Na produção de café, ter ambientes tão ricos em biodiversidade, onde já determinamos que os insetos polinizadores são responsáveis ​​por quase 20% da produção em um lote, torna prioritário desenvolver e adotar tecnologias cada vez mais sustentáveis, com poluição zero, e utilizando a bioeconomia circular, que também melhora a rentabilidade dos produtores e torna o nosso café mais apreciado nos mercados internacionais.

FONTE: Federação Nacional de Cafeicultores da Colômbia

AgriBrasilis – Que avanços estão sendo alcançados no desenvolvimento de variedades e melhoramento genético no país?

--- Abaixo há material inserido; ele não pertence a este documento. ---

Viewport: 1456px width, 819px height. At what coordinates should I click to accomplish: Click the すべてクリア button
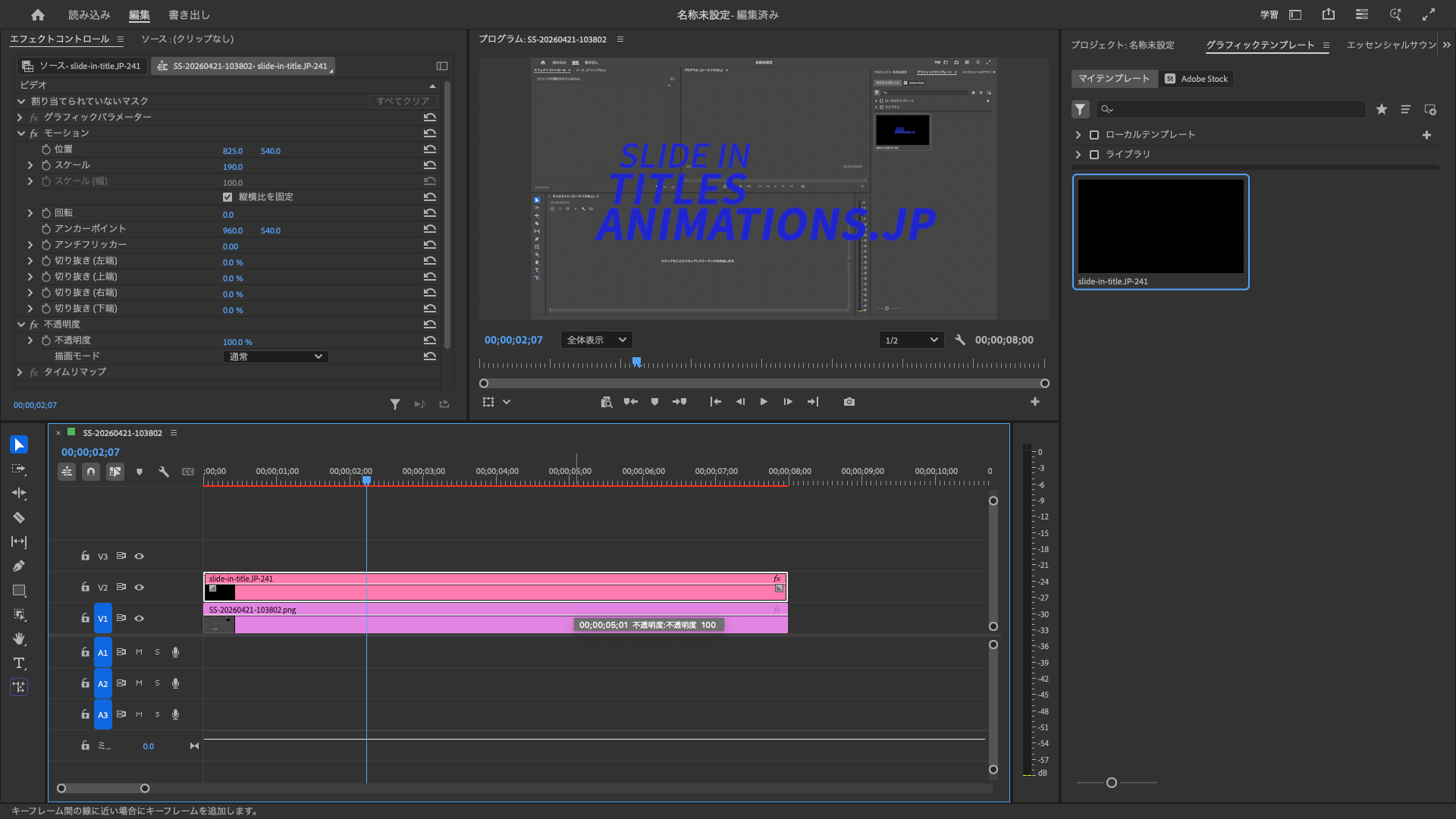click(x=403, y=101)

Quais são as características que se procuram?

Álvaro Bustamante – O Cenicafé possui um programa de melhoramento genético que começou por volta de 1967, desenvolvendo variedades diante da ameaça da ferrugem, doença que chegou à América através do Brasil em 1970, e na Colômbia em 1983.

Através do financiamento dos cafeicultores colombianos, foi possível continuar a obter novas variedades, começando pela variedade Colômbia e continuando com as variedades Castillo e Cenicafé 1.

Nossas variedades são caracterizadas por 4 características:

  1. Produtividade igual ou superior à variedade anterior
  2. Adaptação ao ambiente colombiano (chuvoso)
  3. Resistência durável à ferrugem
  4. Alta qualidade física (granulometria) e da xícara de café

Com esses objetivos, lançamos variedades multilinhagens, que possuem diversos componentes genéticos, com diferentes mecanismos de resistência à ferrugem, o que as faz permanecer no campo por muitos anos. Além disso, nossas variedades já contêm genes de resistência ao CBD (Coffee Cherry Disease), uma doença muito limitante para a produção, que hoje só é encontrada na África.

O Cenicafé também é responsável pela produção de sementes, e entrega cerca de 90 toneladas anuais, o que equivale a 200 milhões de novas plantas a cada ano. A distribuição por semente torna menos dispendiosa a aquisição da tecnologia pelo cafeicultor, adquirindo sacas de 1 kg (cerca de 4,5 mil sementes) por um valor próximo a US$ 12. No plantio de um hectare de café podem ser utilizados 3 kg de semente, por exemplo.

A combinação de um programa de melhoramento com um programa de produção de sementes torna evidente o impacto da pesquisa científica na produtividade do país, e hoje estamos preparados para enfrentar desafios como as mudanças climáticas e o Acordo Verde da União Europeia.